Technology has made cheating accessible for everybody, from the politician to the stay at home parent, that quick swipe right can lead to an online passionate love affair. From texting to sexting to secret phone conversations. The more two people communicate online, the more likely an in-person encounter will occur, but you can always blame your genes. The gene DN4N has been isolated in cheaters and the sexless marriage, just the environment to turn on that gene. It's based on a system of pleasure and reward. The stakes are high, the rewards substantial. It is the perfect cocktail to turn that love drug back on, PEA and the cycle begins again. Historically, marriage was not based on mutual love but rather it was an institution to acquire of all things in laws, property and physical labor. At the turn of the 20th century, in America, egalitarian ideals and the emerging Hollywood movie industry burdened marriages with promising romantic love forever.

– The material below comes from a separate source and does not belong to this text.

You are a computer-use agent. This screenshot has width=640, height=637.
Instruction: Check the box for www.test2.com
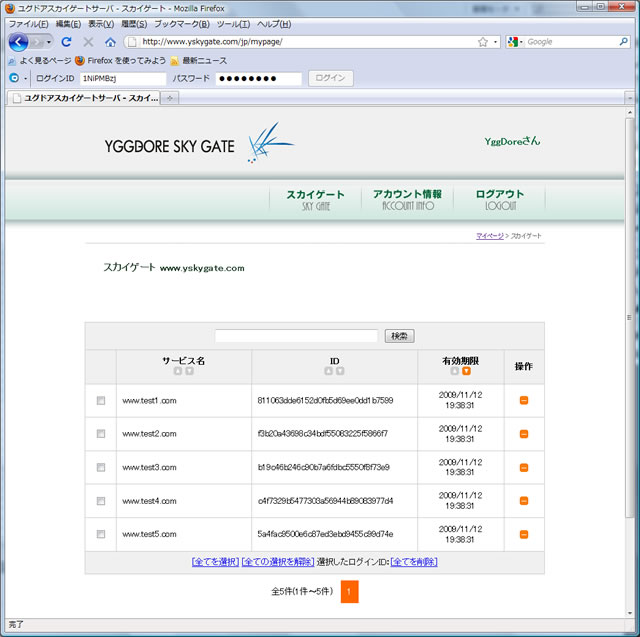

Now we're living forever, fantastic, congratulations, you get to have sex with the same person for the rest of your life. The second most common question that I hear from patients is, "When does sex end?" Well a 44 year old asked me, he said, " When does sex end Maureen, 65?" I answered him this way, a 22 year old asked me, "When does sex end Maureen, 35?" Everybody's older until you get there. I'm here to tell you that sex never ends. If you're healthy, you can have a great sex life well into your 80s and 90s. Sex is good for you, sex is healthy, yet sex is shrouded in shame. In the ancient aristocracies, the wealthy men had courtesans for pleasure and concubines for quick sex. The way we're going, computers will be our concubines, internet pornography our mistress of the day. Technology is fast replacing human connection at high speed.

So how do you rev up the sexless marriage?

  • Sex is about blood flow, sexercise. Every day you want to have a daily workout. It increases your agility, your stamina, women will experience more sexual sensation when blood is flowing to the genitalia. It also helps to treat erectile dysfunction.
  • Also get help for any of the sexual dysfunctions you may have [& for men],  vaginal dryness, it's an issue that happens to women who are on the oral contraceptive pill, who are breastfeeding, perimenopausal, postmenopausal and there are treatments for you.
  • Pay more attention to your spouse than you do your smartphone.
  • Spend more time in your bedrooms than you do your boardrooms or your bedrooms are going to become bored rooms.
  • Deal with your marital issues.
  • Go to sleep in the same bed at the same time and don't bring anything or anyone into your marriage except for a great sex toy and a darn good sex therapist.
  • You must establish guidelines that govern those moments when you are struck by someone's attractiveness outside of your marriage, but don't think for a second that you have to have sex with the same person for the rest of your life. That's not what I mean. In your mind, that is. Fantasy is key. Your brain is your largest sex organ, and one more thing.
  • I would like to leave you all off with a bang. Settle all marital arguments in the bedroom, naked.